*Action item*
In the entries that follow, how many lines contain the word "next"? Answer with the number only.

*Records provided*
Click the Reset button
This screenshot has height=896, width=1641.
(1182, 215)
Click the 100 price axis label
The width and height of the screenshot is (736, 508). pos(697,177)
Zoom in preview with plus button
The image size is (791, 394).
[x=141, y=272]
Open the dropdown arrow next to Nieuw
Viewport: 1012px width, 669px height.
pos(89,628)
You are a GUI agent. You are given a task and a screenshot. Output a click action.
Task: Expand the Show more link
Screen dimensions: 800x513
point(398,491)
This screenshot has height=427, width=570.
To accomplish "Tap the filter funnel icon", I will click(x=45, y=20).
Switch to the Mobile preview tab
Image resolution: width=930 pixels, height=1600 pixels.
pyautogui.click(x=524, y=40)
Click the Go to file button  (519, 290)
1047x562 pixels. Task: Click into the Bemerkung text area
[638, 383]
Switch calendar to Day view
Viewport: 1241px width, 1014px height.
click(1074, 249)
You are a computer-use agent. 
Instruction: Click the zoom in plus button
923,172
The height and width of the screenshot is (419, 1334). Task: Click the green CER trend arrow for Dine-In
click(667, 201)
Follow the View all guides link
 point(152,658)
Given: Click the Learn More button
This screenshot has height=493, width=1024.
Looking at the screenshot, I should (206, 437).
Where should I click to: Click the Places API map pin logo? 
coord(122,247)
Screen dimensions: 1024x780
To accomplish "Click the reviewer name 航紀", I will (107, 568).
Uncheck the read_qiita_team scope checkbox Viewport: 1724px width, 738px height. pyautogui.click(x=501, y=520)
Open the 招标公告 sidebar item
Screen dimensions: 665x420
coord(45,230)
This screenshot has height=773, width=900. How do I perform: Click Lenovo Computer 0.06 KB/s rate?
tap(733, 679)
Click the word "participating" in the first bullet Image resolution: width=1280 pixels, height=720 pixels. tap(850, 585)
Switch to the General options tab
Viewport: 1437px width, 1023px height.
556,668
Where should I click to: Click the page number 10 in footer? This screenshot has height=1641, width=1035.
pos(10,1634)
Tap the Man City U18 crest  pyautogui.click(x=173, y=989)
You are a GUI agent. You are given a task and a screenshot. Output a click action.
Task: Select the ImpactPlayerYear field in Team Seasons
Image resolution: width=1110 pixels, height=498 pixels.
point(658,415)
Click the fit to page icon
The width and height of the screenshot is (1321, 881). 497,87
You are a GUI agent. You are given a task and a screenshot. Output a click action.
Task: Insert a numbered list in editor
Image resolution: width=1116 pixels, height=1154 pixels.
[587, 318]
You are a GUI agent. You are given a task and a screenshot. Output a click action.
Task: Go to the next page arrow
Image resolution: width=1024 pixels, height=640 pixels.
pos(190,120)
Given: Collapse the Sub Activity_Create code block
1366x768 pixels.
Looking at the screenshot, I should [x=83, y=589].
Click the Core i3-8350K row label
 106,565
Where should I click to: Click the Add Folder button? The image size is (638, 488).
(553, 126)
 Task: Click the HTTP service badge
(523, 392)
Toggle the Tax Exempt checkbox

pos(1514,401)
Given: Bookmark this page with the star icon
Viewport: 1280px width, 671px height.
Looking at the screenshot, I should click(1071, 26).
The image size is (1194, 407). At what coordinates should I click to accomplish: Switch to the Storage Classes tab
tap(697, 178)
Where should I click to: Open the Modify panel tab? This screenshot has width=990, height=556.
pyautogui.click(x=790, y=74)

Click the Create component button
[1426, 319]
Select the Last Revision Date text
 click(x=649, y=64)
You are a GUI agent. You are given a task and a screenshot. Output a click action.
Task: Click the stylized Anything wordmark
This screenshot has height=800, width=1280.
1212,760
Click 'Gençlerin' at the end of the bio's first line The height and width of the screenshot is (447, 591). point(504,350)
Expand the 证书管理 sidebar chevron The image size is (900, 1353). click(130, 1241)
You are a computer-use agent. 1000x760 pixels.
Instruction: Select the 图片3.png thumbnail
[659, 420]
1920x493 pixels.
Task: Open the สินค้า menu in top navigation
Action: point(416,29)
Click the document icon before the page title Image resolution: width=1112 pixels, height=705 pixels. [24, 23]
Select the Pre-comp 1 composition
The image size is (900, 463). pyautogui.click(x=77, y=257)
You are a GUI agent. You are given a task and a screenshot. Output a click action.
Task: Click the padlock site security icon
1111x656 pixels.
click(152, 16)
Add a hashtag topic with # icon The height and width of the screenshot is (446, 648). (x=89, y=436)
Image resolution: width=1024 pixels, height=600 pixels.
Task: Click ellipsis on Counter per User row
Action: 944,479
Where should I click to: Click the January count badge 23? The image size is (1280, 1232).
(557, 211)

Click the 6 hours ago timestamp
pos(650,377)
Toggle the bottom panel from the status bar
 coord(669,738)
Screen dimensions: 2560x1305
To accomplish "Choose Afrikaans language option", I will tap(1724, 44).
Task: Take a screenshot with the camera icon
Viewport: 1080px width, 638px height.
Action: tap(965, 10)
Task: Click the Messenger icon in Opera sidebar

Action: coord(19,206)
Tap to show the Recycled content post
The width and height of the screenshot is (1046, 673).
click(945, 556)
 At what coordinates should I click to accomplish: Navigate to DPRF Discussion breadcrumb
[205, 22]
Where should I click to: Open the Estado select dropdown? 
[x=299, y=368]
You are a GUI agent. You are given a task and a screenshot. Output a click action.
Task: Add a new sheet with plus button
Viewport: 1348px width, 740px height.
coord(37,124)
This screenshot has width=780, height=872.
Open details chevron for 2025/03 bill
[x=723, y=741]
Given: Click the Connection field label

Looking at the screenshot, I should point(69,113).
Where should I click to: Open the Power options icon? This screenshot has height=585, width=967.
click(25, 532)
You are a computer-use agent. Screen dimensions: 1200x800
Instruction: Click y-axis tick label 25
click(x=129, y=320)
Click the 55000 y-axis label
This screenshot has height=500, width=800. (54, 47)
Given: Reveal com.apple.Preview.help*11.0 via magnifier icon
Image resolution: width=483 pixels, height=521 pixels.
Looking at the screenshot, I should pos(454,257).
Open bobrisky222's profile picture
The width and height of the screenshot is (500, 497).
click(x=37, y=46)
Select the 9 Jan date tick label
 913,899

*Answer area*
2